As I sat down this year to make New Year's resolutions, I first thought maybe I'd just skip it. I always make resolutions about losing weight and exercising more and before January ends, I've usually given up!

This year however, I am coming off a holiday visit with my mother. She has recently moved from independent living to an assisted living situation. Her world has squeezed into a small room and hallway. She chose a very nice retirement facility eight year ago when she was healthy with 5 star amenities, but now that she's given up driving it's really turned into a small little world. As my sister and I visited and tried to take her out, I watched as even the simplest acts, such as getting in and out of the car, turned into dependent activities as she tried to maneuver her walker. My mother was a dancing teacher so to watch her tremble and struggle with even simple physical tasks was very difficult... and also very humbling as I realize that each of us will come to that point in our life when age robs us of some of the things that today seem so easy.

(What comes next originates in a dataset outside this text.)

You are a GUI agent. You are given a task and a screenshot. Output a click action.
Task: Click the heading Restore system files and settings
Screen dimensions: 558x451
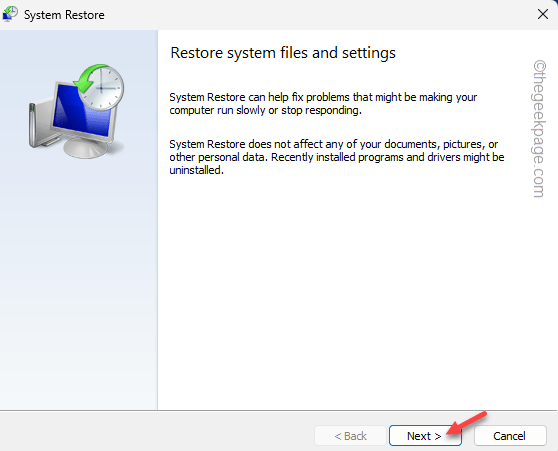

I'm not sure how my mother looks back on her life. I doubt she has many regrets, but as I have been thinking about her and her life, I have become convinced that the lesson for me is that I need to live each day as a gift. And THAT is what I want my New Year's Resolution to be. This week I go to sign a contract to officially retire and then to teach five more years with no chance of teaching longer - at least not in this public school system. Knowing that, I returned to the classroom full time this year because I wanted my last years to be about giving back to the profession that has defined much of my adult life. I wanted to take all that I have seen and learned and invest it into children. It's not that I am on some narcissistic pedestal thinking that I only can make a difference in every life, but through God's grace I do believe that I am meant to be on this road at this time in my life. I'm not really sure where this road will lead or why I need to be travelling it right now, but I do know that for the rest of this year I will try to get up each morning, breath in and out thankfulness, stay in the moment and relish the journey. So... Happy New Year 2011. May this be the best year yet!